## PROBLEM STATEMENT
In the data below, the answer is the run of lines from the line containing "Where should I click to: Open the sum" through the line containing "Tick the checkbox for user yisheng", both included; print it exactly and nothing else.

[Pixel coordinate grounding data]
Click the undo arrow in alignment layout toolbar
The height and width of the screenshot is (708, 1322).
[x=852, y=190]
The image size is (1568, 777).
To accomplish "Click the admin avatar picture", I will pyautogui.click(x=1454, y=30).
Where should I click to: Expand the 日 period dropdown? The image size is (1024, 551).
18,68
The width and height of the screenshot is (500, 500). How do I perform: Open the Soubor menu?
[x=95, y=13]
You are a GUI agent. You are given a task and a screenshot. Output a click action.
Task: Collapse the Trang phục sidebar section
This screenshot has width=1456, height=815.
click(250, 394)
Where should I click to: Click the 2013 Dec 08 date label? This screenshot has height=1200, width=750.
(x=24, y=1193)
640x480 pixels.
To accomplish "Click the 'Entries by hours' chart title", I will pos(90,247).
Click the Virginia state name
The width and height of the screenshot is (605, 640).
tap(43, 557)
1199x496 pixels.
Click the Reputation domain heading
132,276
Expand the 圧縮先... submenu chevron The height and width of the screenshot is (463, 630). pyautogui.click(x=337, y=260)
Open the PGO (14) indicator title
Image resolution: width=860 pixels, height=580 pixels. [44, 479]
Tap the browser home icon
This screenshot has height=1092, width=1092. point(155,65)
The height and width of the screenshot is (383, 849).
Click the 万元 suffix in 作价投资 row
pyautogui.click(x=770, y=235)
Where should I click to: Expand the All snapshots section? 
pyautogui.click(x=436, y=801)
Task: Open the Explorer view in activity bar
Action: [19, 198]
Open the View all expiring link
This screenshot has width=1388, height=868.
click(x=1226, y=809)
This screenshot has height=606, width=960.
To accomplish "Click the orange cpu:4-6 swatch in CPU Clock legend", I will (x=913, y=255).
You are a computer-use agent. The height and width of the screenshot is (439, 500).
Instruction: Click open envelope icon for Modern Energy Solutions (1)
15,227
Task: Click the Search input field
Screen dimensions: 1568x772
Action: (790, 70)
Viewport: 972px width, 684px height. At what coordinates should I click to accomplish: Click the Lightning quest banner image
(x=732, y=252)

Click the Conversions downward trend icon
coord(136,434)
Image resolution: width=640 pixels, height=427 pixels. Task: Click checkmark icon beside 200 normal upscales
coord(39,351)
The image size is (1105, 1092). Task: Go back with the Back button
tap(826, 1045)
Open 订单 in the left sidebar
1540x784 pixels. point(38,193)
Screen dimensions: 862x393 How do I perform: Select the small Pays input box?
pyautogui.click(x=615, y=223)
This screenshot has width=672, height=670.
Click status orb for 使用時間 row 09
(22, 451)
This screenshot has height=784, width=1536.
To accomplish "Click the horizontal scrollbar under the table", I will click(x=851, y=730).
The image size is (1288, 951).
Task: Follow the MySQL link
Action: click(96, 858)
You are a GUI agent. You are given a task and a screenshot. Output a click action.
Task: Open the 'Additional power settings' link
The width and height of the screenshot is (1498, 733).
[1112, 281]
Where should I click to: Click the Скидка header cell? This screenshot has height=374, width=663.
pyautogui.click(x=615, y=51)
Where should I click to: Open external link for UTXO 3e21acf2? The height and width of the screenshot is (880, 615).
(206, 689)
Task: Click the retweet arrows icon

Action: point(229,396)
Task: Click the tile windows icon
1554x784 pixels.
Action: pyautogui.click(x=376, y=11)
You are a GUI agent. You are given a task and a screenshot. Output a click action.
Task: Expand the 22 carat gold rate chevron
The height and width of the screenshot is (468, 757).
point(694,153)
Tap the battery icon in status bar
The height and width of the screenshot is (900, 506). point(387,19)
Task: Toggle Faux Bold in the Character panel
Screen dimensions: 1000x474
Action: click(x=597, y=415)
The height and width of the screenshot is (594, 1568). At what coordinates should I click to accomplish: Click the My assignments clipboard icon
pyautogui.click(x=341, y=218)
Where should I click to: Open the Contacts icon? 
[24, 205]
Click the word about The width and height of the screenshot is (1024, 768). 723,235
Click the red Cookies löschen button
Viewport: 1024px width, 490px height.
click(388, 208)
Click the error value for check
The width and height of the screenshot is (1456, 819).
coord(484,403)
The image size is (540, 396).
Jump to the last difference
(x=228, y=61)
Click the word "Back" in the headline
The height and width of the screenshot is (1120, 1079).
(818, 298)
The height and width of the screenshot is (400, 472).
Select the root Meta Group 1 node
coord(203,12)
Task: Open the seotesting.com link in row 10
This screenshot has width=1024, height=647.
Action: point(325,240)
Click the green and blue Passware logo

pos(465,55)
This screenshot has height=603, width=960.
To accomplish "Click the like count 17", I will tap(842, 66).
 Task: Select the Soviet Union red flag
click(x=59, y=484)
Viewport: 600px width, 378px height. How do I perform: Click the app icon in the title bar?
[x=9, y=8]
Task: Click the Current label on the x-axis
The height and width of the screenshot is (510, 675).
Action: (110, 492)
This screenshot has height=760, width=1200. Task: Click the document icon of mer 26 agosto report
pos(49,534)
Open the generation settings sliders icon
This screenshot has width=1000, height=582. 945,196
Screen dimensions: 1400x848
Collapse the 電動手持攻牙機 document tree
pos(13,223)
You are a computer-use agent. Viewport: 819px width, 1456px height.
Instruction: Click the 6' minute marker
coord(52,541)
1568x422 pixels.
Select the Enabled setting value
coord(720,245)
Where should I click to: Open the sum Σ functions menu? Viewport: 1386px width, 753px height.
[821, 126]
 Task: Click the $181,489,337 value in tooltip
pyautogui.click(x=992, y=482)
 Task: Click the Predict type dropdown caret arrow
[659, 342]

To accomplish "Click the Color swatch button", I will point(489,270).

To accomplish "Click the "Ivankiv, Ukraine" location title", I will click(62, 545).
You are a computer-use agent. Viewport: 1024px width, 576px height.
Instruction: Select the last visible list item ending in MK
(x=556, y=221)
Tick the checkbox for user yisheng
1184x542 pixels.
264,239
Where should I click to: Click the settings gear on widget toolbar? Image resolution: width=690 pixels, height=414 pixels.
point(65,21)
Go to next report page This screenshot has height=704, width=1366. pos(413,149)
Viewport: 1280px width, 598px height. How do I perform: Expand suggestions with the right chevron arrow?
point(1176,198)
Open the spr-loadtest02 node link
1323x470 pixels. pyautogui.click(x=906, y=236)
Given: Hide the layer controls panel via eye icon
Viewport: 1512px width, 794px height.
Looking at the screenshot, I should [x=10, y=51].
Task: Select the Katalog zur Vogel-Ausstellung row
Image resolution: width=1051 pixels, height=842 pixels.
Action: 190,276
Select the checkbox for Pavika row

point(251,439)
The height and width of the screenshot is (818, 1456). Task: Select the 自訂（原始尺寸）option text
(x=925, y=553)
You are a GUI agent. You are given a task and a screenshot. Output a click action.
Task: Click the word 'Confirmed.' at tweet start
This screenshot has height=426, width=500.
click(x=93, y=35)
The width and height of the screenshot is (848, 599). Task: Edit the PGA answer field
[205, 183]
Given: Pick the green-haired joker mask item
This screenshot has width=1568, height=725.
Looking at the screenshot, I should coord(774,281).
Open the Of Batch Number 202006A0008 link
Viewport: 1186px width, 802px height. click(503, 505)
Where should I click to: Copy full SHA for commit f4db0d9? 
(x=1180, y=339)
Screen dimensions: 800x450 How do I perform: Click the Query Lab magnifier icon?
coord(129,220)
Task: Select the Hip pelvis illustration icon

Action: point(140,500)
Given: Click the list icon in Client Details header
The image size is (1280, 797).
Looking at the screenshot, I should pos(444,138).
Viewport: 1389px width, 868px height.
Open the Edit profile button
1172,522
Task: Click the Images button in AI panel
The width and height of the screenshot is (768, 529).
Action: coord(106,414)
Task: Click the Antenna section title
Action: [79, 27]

## RESPONSE AREA
Where should I click to: Open the sum Σ functions menu? Viewport: 1386px width, 753px height.
[821, 126]
 Task: Click the $181,489,337 value in tooltip
pyautogui.click(x=992, y=482)
 Task: Click the Predict type dropdown caret arrow
[659, 342]

To accomplish "Click the Color swatch button", I will point(489,270).

To accomplish "Click the "Ivankiv, Ukraine" location title", I will click(62, 545).
You are a computer-use agent. Viewport: 1024px width, 576px height.
Instruction: Select the last visible list item ending in MK
(x=556, y=221)
Tick the checkbox for user yisheng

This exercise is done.